─── Estratto ───

Come l’Arsenal sta cercando di tornare a fare l’Arsenal

La ricostruzione dei Gunners passa da un restyling profondo, che tocchi tutti gli aspetti di campo e non.

Qualsiasi articolo o pamphlet letterario o romanzo sull’Arsenal non manca mai di celebrare la sensazione di misticismo che ammanta la storia dei Gunners, tutta la storia dei Gunners, eternamente sospesa tra vittorie e noia e innovazione e ristagno – dalle invenzioni di Chapman negli anni Venti fino al Boring Boring Arsenal, passando poi all’infinita era Wenger e all’epoca contemporanea, così interlocutoria, quasi sottomessa alla mancanza perenne di grandi risultati. Tutto diventa grande, esasperato, quando si parla di Arsenal. Al punto che dopo la brutta sconfitta in finale di Europa League per mano del Chelsea – un evento certamente negativo, arrivato però al termine di un percorso europeo di ottimo livello, che altrove sarebbe stato celebrato con maggiore enfasi –, Espn ha scritto come all’Emirates siano «rassegnati alla mediocrità, il 4-1 subito a Baku è lo specchio della gestione dell’Arsenal negli ultimi anni: passiva, incerta e priva di leadership. E il problema è che lo scenario futuro non è molto differente».

─── Voci estratte ───

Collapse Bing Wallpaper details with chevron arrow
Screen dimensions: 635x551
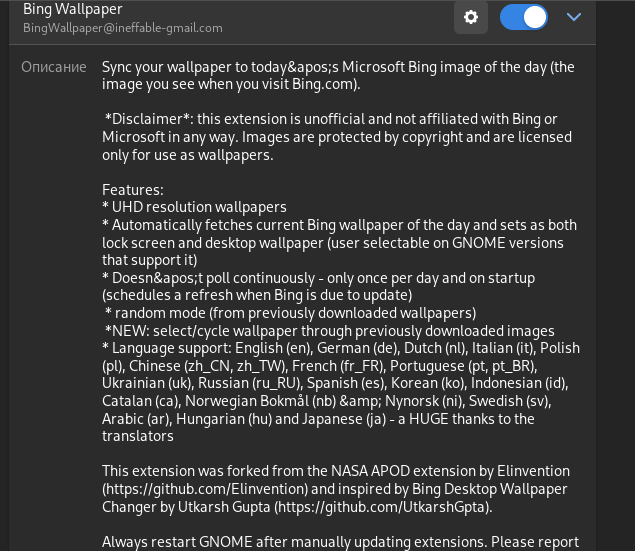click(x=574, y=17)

───
─── Voci estratte ───

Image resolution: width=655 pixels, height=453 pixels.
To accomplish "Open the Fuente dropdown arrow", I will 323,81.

───
─── Voci estratte ───

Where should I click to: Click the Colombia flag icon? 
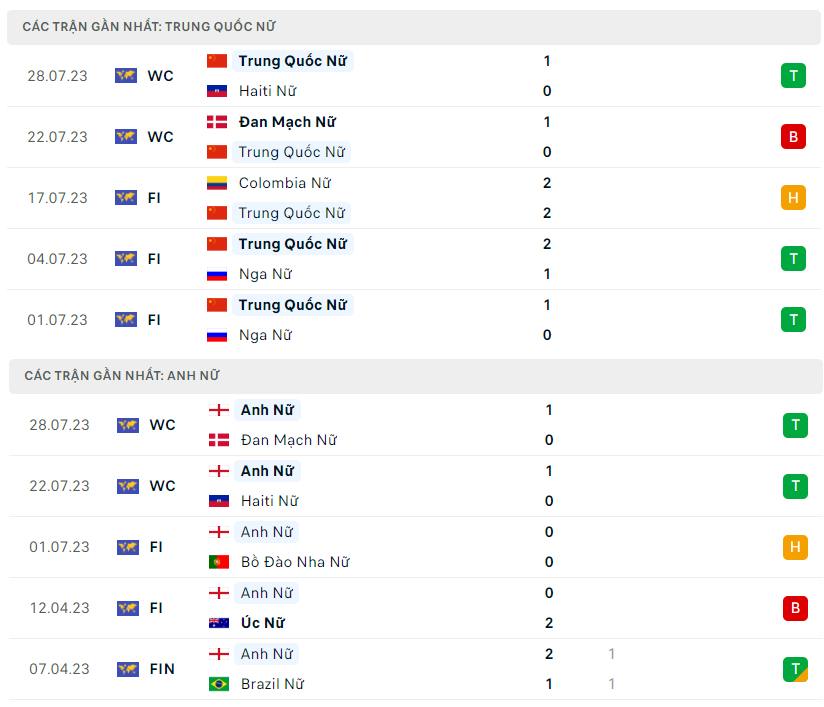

───

Consegna:
Trascrivi senza modifiche il passo dell'articolo sull'Arsenal che va da "Come l’Arsenal sta" fino a "campo e non." compreso.

Risposta:
Come l’Arsenal sta cercando di tornare a fare l’Arsenal

La ricostruzione dei Gunners passa da un restyling profondo, che tocchi tutti gli aspetti di campo e non.